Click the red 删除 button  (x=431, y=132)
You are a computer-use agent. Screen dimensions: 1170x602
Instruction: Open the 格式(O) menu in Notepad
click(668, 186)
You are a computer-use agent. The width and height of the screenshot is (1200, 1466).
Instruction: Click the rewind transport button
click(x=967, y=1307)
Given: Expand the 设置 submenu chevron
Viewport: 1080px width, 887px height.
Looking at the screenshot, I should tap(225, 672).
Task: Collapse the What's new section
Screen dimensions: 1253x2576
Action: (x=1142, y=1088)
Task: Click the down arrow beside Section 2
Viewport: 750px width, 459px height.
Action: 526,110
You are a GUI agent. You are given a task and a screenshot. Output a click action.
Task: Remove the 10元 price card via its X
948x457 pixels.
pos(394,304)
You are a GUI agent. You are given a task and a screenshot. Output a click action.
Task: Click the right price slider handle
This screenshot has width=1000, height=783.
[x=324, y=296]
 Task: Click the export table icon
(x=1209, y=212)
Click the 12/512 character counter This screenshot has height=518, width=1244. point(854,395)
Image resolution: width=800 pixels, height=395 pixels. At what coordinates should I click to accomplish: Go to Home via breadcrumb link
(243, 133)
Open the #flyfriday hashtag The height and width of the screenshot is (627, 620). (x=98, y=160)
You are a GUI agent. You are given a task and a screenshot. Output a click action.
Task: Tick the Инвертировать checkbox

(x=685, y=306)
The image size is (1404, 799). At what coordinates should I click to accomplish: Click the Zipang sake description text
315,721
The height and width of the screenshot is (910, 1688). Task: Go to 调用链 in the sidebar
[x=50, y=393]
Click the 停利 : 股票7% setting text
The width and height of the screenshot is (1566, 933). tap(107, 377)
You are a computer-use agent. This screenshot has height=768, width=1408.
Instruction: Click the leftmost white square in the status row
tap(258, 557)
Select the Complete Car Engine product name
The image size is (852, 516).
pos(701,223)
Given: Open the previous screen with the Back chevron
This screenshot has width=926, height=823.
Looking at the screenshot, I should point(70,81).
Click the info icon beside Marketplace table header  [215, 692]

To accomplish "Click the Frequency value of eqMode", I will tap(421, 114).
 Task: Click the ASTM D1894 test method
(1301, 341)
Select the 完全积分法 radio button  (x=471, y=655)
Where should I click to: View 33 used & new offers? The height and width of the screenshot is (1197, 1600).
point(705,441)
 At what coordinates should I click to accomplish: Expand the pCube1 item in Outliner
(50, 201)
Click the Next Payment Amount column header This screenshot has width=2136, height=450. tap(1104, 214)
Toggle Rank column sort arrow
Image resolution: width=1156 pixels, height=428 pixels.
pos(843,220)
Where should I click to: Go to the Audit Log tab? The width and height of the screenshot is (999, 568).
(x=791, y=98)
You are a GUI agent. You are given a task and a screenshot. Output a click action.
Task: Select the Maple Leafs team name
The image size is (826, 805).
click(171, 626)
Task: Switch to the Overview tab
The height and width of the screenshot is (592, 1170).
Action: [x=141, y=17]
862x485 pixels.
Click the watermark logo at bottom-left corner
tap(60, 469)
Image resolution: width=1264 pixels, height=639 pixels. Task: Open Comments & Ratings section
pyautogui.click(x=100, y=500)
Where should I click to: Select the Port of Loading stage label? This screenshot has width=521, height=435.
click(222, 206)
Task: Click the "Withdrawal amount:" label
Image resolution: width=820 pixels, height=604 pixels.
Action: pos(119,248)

### What to produce
For the entries above, count the lines that contain the string "column", and state that number without further comment.

### Written answer
2